Les conséquences de son acte le frappèrent la seconde d'après et il se glaça d'effroi alors que devant lui, le spectre resta figé, sa frange comiquement décoiffée et fixée par la salive lupine, cillant à plusieurs reprises.

N'attendant pas qu'il traite la situation, le héros devenu loup s'aplatit contre le sol, l'air repentant et le museau bas, tentant d'imiter au mieux le regard mignon de la princesse du Crépuscule quand elle tentait de gagner le débat. Et il devait avoir réussi car, au lieu d'un courroux dévastateur, il n'obtint qu'un soupir amusé et des caresses énergiques sur son crâne, le faisant battre à nouveau la queue, satisfait.

Sa persona hylienne et sa persona lupine se mêlaient de plus en plus, devenant bientôt impossible à séparer, à discerner, ce qui l'inquiétait parfois. Des instincts le tenaient à la gorge, le poussaient à des actions qu'il n'aurait jamais envisagé quelques jours, semaines, mois auparavant.

Ou bien, si, dormaient-ils là tout ce temps, et que le loup était moins bridé par les conventions sociales avec lesquelles il s'étouffait ?

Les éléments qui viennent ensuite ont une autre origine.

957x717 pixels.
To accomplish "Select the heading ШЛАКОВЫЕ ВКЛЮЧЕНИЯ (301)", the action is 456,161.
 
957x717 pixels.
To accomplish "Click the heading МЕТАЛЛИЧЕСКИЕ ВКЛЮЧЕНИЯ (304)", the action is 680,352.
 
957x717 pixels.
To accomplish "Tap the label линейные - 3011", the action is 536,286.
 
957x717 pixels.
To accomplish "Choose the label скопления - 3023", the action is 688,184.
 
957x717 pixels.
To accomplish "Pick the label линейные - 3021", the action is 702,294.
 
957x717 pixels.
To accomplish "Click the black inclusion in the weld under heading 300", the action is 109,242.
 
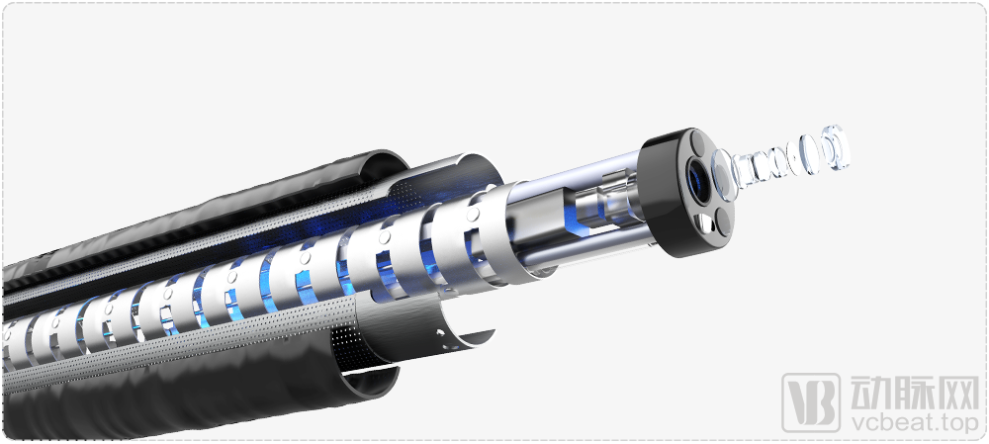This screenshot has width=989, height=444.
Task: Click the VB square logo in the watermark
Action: (811, 403)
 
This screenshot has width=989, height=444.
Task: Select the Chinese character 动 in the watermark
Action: (869, 393)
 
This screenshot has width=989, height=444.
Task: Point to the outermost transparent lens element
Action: (836, 146)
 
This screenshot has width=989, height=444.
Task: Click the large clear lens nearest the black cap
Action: (723, 175)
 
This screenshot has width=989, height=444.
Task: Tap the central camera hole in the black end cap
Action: (699, 180)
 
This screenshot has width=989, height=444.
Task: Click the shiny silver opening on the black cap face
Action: (701, 222)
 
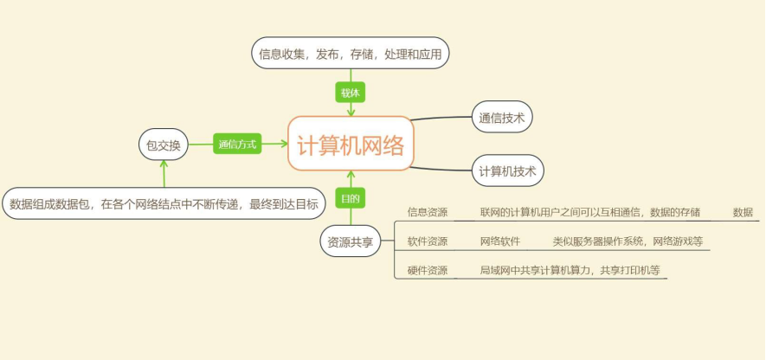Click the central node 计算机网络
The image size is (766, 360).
pos(351,145)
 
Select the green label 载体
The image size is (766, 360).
pos(351,91)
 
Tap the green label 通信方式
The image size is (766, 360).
pos(237,145)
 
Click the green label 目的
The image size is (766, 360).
pos(351,198)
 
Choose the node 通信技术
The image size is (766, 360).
pos(502,118)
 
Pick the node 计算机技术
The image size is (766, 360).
pos(507,170)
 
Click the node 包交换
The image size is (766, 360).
pos(164,145)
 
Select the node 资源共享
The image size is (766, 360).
pos(351,242)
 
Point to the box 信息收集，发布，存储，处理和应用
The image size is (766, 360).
pos(351,54)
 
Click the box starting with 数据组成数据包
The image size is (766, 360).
pos(164,204)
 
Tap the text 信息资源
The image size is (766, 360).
pos(428,212)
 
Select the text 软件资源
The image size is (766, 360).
pos(428,241)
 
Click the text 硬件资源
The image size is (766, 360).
pos(428,271)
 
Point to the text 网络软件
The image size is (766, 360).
pos(500,241)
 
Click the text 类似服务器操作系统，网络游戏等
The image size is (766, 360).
pos(628,241)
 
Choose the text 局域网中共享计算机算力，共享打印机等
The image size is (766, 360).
pos(570,271)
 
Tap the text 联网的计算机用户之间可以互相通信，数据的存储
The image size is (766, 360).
pos(589,212)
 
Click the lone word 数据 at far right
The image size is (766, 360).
pos(743,212)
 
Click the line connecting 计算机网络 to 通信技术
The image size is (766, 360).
pos(441,119)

Les poils disparurent au profit de sa tenue héroïque alors qu'il revenait à sa forme de naissance mais sans avoir pensé à modifier sa position, se retrouvant dans les bras de son mentor, ses yeux plongés dans les siens, les mains osseuses fichés dans ses cheveux dans une prise ferme.

Ils n'étaient pas assez proches pour que ça soit trop troublant, juste gênant, mais aucun des deux ne détourna le regard ni n'esquissa de mouvement pour se séparer, pour se reculer et adopter des postures plus orthodoxes.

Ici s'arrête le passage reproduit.